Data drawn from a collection
/---

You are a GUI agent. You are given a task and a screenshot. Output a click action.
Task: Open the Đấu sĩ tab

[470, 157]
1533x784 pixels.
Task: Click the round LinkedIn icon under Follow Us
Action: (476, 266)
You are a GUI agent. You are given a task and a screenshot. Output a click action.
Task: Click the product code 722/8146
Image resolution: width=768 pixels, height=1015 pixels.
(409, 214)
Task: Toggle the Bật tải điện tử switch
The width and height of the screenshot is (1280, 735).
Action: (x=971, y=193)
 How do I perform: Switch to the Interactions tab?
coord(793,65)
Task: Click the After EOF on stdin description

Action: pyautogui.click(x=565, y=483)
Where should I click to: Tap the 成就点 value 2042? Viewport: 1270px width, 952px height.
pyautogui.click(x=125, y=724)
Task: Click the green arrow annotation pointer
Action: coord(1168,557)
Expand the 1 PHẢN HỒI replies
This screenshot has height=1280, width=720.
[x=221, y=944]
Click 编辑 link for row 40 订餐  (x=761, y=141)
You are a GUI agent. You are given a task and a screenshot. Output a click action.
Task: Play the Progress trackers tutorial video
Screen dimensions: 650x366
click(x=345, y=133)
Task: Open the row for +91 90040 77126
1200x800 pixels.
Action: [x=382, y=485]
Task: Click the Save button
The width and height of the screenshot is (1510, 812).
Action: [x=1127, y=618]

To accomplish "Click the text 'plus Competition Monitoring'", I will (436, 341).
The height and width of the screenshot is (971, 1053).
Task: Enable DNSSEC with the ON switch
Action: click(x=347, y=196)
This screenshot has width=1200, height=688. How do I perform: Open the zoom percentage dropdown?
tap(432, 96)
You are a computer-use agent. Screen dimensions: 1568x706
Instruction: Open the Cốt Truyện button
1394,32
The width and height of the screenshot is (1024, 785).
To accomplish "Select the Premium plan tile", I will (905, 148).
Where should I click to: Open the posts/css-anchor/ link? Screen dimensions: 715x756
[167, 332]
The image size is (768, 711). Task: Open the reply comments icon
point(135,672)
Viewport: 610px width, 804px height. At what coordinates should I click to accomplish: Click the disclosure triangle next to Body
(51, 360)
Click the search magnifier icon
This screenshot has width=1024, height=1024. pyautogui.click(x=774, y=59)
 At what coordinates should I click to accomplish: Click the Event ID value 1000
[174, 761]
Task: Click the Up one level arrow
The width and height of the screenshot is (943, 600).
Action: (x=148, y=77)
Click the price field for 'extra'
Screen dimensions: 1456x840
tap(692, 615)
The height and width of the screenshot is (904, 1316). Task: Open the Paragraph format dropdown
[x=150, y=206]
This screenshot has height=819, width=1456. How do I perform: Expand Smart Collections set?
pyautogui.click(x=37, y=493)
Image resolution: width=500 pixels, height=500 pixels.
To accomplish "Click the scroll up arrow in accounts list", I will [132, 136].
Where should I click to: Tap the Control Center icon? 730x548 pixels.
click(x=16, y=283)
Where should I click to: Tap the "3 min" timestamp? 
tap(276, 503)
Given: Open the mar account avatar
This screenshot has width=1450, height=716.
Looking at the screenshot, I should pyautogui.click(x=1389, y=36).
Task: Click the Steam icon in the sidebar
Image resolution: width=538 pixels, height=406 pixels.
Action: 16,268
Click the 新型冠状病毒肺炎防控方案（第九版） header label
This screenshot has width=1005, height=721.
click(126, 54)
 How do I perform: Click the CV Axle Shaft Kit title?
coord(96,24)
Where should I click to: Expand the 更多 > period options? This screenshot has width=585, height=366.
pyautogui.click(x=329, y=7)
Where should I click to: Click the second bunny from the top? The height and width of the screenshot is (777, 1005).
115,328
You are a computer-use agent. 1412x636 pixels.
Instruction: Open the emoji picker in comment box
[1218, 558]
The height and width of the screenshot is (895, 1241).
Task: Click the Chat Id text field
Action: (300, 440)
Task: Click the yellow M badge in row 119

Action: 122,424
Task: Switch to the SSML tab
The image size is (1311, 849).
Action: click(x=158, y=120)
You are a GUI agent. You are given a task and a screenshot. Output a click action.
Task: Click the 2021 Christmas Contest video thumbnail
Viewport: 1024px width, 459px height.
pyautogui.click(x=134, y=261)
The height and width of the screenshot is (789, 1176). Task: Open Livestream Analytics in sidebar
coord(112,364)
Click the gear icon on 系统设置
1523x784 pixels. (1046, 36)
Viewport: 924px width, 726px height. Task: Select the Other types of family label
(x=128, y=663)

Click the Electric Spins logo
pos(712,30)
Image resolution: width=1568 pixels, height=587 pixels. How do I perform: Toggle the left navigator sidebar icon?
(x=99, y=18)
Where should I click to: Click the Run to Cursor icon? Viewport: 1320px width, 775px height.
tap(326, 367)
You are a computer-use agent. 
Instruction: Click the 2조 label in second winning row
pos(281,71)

\---

## Task goal
Reproduce the stretch of the entries above from the line containing "Where should I click to: Click the second" through the line containing "(x=99, y=18)", changing nothing.

## Exercise response
Where should I click to: Click the second bunny from the top? The height and width of the screenshot is (777, 1005).
115,328
You are a computer-use agent. 1412x636 pixels.
Instruction: Open the emoji picker in comment box
[1218, 558]
The height and width of the screenshot is (895, 1241).
Task: Click the Chat Id text field
Action: (300, 440)
Task: Click the yellow M badge in row 119

Action: 122,424
Task: Switch to the SSML tab
The image size is (1311, 849).
Action: click(x=158, y=120)
You are a GUI agent. You are given a task and a screenshot. Output a click action.
Task: Click the 2021 Christmas Contest video thumbnail
Viewport: 1024px width, 459px height.
pyautogui.click(x=134, y=261)
The height and width of the screenshot is (789, 1176). Task: Open Livestream Analytics in sidebar
coord(112,364)
Click the gear icon on 系统设置
1523x784 pixels. (1046, 36)
Viewport: 924px width, 726px height. Task: Select the Other types of family label
(x=128, y=663)

Click the Electric Spins logo
pos(712,30)
Image resolution: width=1568 pixels, height=587 pixels. How do I perform: Toggle the left navigator sidebar icon?
(x=99, y=18)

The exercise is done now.